We also set a scoring parameter that reports the f1 score rather than simple accuracy.

In [None]:
for c_param in [10, 1, .1, .02, .01, .005, .001, .0001, .00001, .000001]:
    balanced_logreg = LogisticRegression(C = c_param, max_iter = 1000, class_weight = 'balanced') # note the class weight
    grouper = GroupKFold(n_splits = 10)
    cv_results = cross_validate(balanced_logreg, X_normed, y, 
                                groups = chars['mid'], cv = grouper, scoring = 'f1')  # note the scoring
    mean_score = np.mean(cv_results['test_score'])
    print(c_param, mean_score)

The F1 score, reported above, can be expressed mathematically in several ways:

$$2 \cdot \frac{\text{precision} \cdot \text{recall}}{\text{precision} + \text{recall}}$$

or alternately

$$\frac{\text{tp}}{\text{tp} + \frac{1}{2} (\text{fp} + \text{fn})}$$

Why do we need to use this complex measure?

To understand intuitively why we need it, let's look at the number of true positives (correctly identified classic movies) when we tune the model in different ways. 

We can start by getting the predictions from the best model above, and comparing them to the real class labels.

In [80]:
balanced_logreg = LogisticRegression(C = .0001, max_iter = 1000, class_weight = 'balanced')

predictions = cross_val_predict(balanced_logreg, X_normed, y, groups = chars['mid'], cv = grouper, method='predict')
predictions[0:10]

array([False, False, False, False,  True, False, False, False, False,
        True])

In [81]:
y[0:10]

0    False
1    False
2    False
3    False
4     True
5    False
6    False
7    False
8    False
9     True
Name: year, dtype: bool

### QUESTION 2

Using those two sequences, produce a contingency table of the form below:

In [84]:
dummy_c_table = pd.DataFrame({'predicted classic': ['true positives', 'false positives'], 
                        'predicted not classic': ['false negatives', 'true negatives']},
                      index = ['actually classic', 'actually not classic'])

display(dummy_c_table)

Unnamed: 0,predicted classic,predicted not classic
actually classic,true positives,false negatives
actually not classic,false positives,true negatives


Note that the code we used to create a table for Dunning's is not really very useful here, because your data is in a completely different format (two lists).

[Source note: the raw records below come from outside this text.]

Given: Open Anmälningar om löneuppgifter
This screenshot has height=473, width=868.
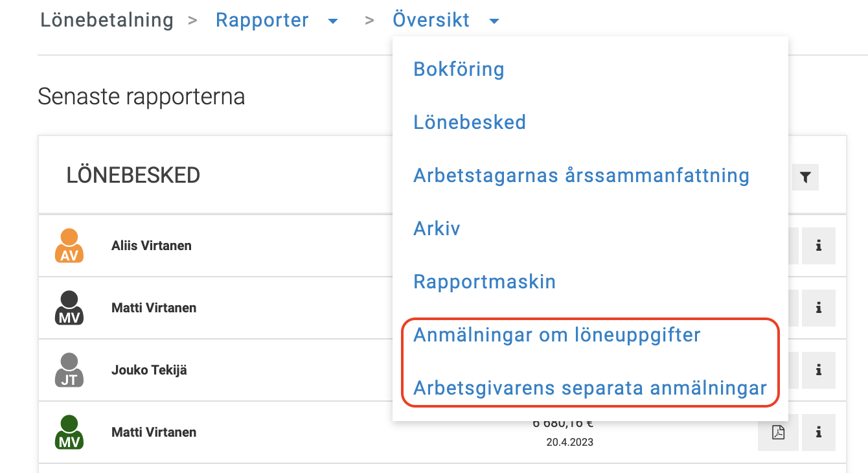Looking at the screenshot, I should click(557, 335).
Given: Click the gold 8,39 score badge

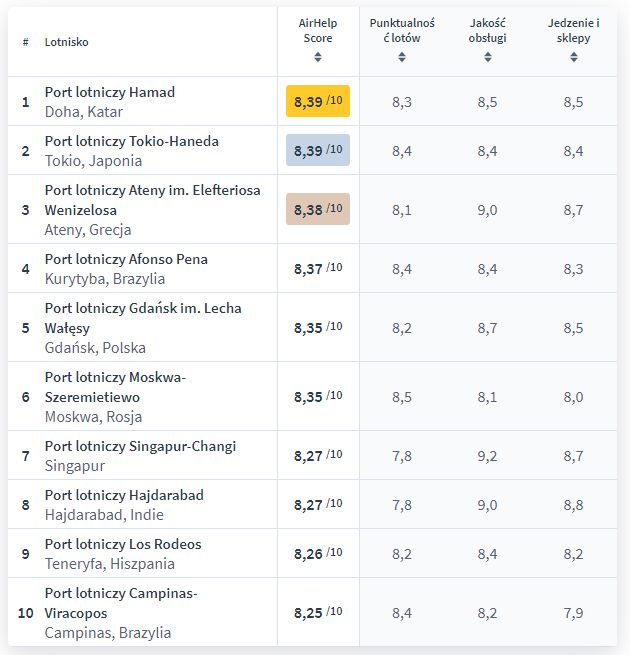Looking at the screenshot, I should (x=318, y=101).
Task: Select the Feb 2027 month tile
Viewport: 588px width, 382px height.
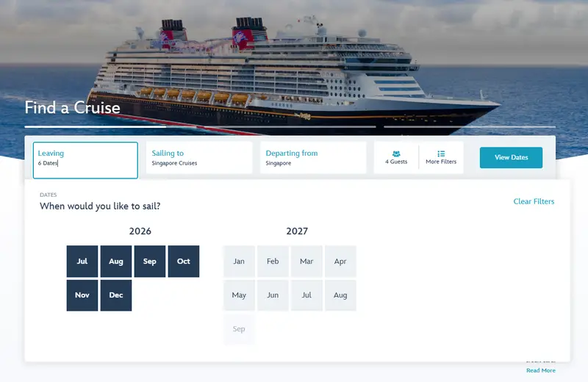Action: tap(273, 262)
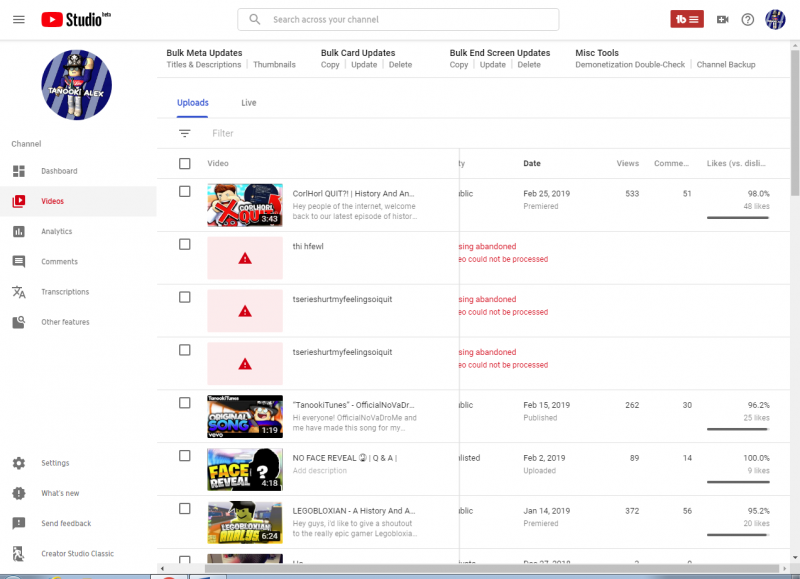Image resolution: width=800 pixels, height=579 pixels.
Task: Check the CorlHorl QUIT video checkbox
Action: [x=184, y=191]
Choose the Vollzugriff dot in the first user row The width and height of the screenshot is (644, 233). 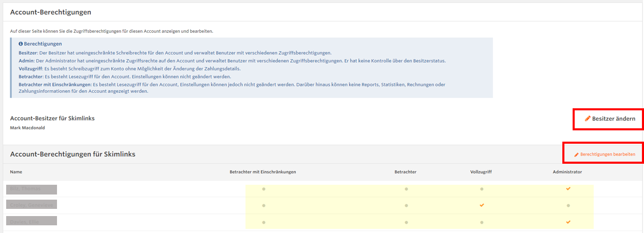[x=481, y=189]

The only similarity is that the result can in both cases take the form of a 2x2 contingency table.

Then calculate recall, precision, and f1 score for this table. You can look up formulas for each of these, but for easy reference.

$$\text{precision} = \frac{tp}{tp + fp}$$

$$\text{recall} = \frac{tp}{tp + fn}$$

The formula for f1 is provided a few cells above. Your final f1 score should come out fairly close to the f1 score calculated above when we optimized the c parameter.

### QUESTION 3

Try tuning a model without the special parameters we used above to handle imbalanced classes; that is,

    class_weight = 'balanced')
    scoring = 'f1')

Your new model will treat both classes equally, and will try to maximize accuracy, which is the default scoring criterion. Get the predictions from this model, and produce another contingency table. How many true positives does the new model give you?